First up, Perceptive Advisors. This one's biotech fund, the Perceptive Life Sciences Fund posted a 51.8% return and was the No. 1 performing hedge fund of 2015 according to Bloomberg News. It's been profiled on the biggest media outlets in the US – CNBC, Business Insider, Barron's – and consistently outperforms the major indices with its biotech picks. The brains behind the fund is CEO Joseph Edelmen, who started Perceptive back in 1999. In the years subsequent to its initiation, years when hedge funds were taking double digit percentage point hits on the technology crash, Edelmen logged treble digit percentage point gains on his biotech plays. Some of Edelmen's blockbuster plays are Amicus Therapeutics, Inc. (NASDAQ:FOLD), which Perceptive bought into throughout 2014 and which gained 634% between 2014's open and 2015's highs; and Sarepta Therapeutics Inc. (NASDAQ:SRPT), which is up more than 5,000% since 2012 and has more than doubled in the last month alone.

Next, Arch Ventures. Robert Nelsen, a name that many think should be a household biotech name but has – as yet – failed to garner said status, kicked off this fund, and it has since gone on to finance more than 30 companies, of which fifteen have now reached valuations of $1 billion or more (true as of end first quarter, 2016).
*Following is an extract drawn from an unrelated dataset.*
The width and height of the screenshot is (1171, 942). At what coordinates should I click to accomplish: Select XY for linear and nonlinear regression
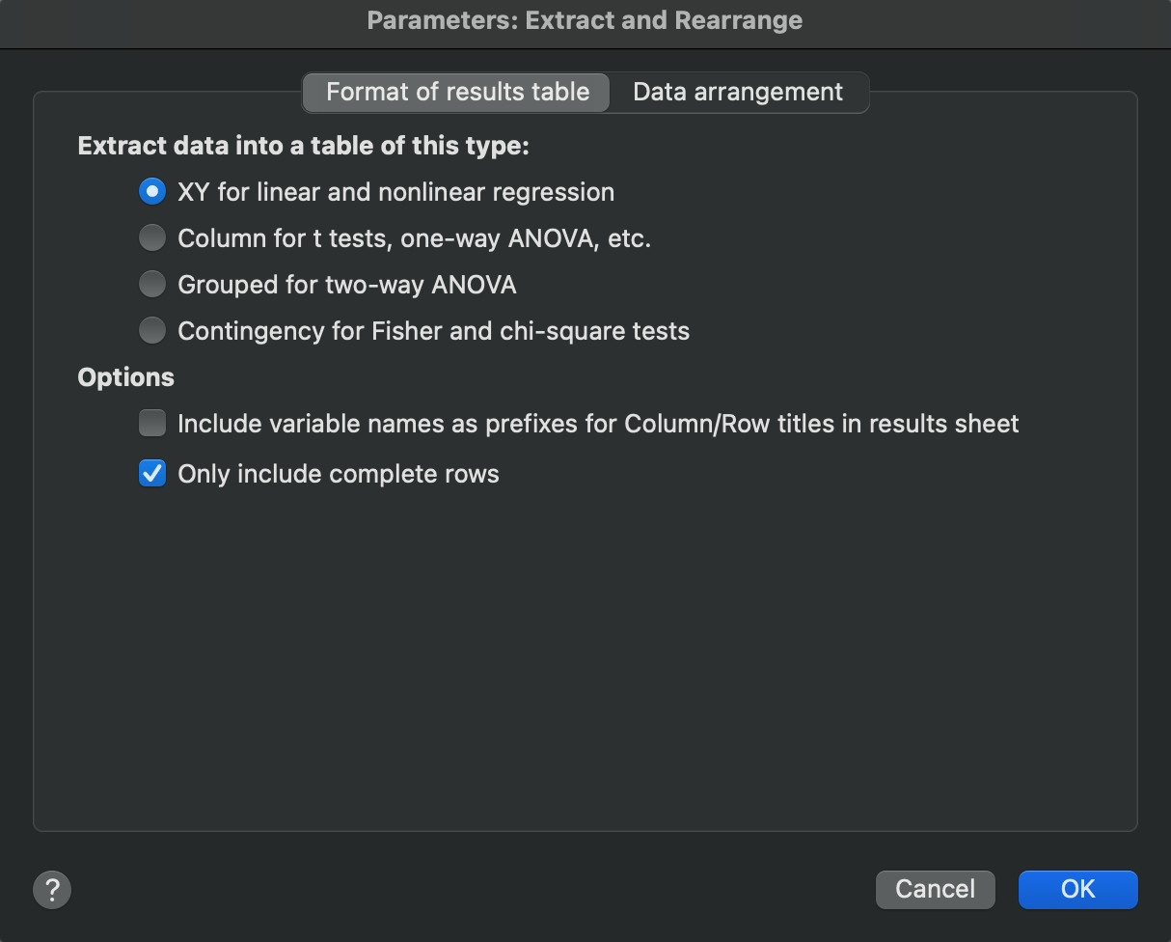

Perhaps Nelsen, and in turn, Arch's, best known play is his early investment in Juno Therapeutics Inc (NASDAQ:JUNO), which went public in 2014, an IPO to which Arch contributed considerably, and is now worth more than $3 billion. Another less well known but still considerable play is bluebird bio Inc. (NASDAQ:BLUE), which Arch invested in back in 2011 as part of a series C that brought in $30 million, and is now worth $2.6 billion.
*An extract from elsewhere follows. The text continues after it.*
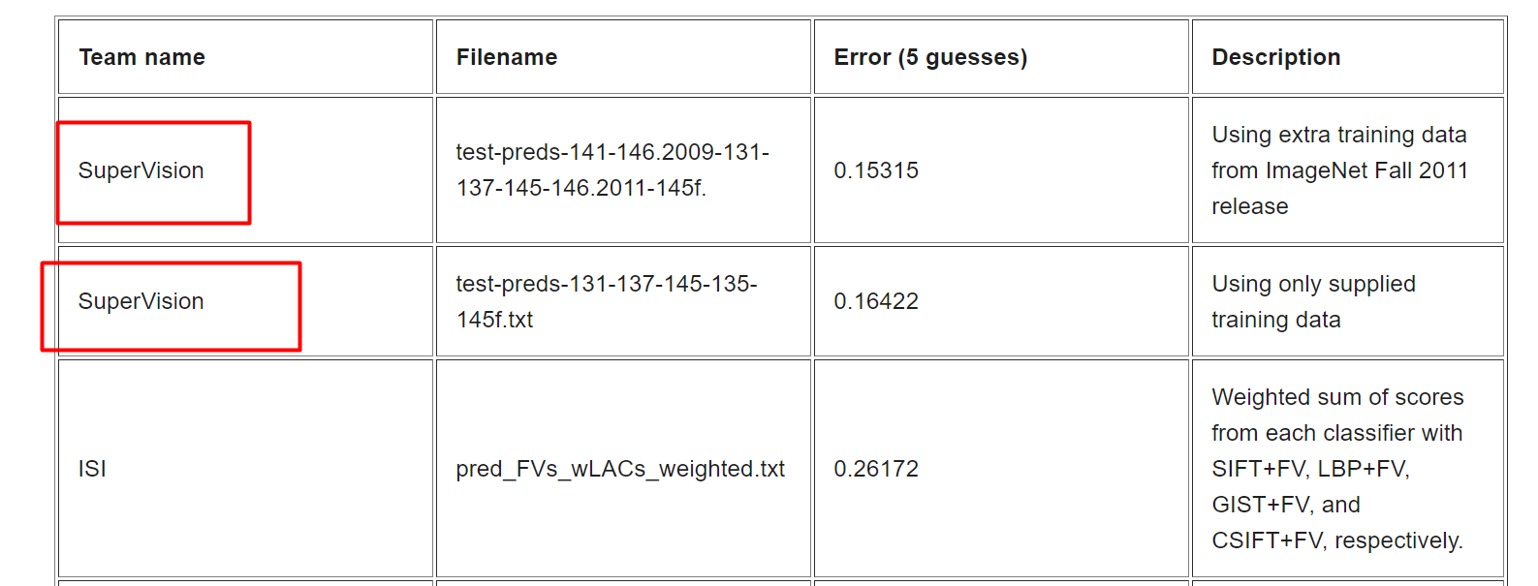Click the Team name column header
This screenshot has width=1538, height=586.
tap(141, 57)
Nelsen made the Forbes Midas list earlier this year.

Third, Opko Health Inc. (NASDAQ:OPK) and Dr. Phillip Frost. For those not familiar with the latter, he's a billionaire healthcare entrepreneur that currently serves as CEO and Chairman of Opko, and through which he holds a 12% position in VBI Vaccines. Frost first became a well known name in healthcare by way of his founding of IVAX, which he sold to the $45 billion generics behemoth, Teva Pharmaceutical Industries Ltd (ADR) (NYSE:TEVA), for more than $7 billion.

This was far from his only win, however. Since this deal made him a billionaire, he has been buying and selling small caps across a wide range of sectors – deals that have helped him to balloon his personal net worth and, by proxy, the valuation of the companies in which he took an active position. Some of his small cap wins include Whitman Education and Key Pharmaceuticals, both of which returned 000's of percentage points in gains, as did his investment in North American Vaccines. Countless others have returned 00's of percentage point gains, positions like Rolapitant and Continucare.
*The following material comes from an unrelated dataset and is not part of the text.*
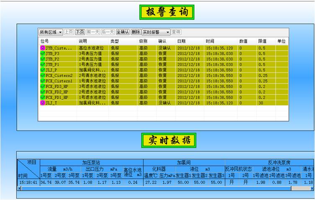This screenshot has width=315, height=200.
Task: Click the green checkmark icon beside JLJ_P
Action: (x=42, y=70)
He's also well known for self funding his active positions, generally by way of adding to his position through insider buys. Many investors track his insider buys to piggy back his gains. For a company like VBI Vaccines, having an activist billionaire on board is a great asset.

The takeaway here is that VBI Vaccines has a promising pipeline in with numerous shots on goal, and a proprietary technology that could change the face of vaccine administration, but it's also got a raft of backers that have proven track records in this space.

The author has no position in the companies mentioned within the article.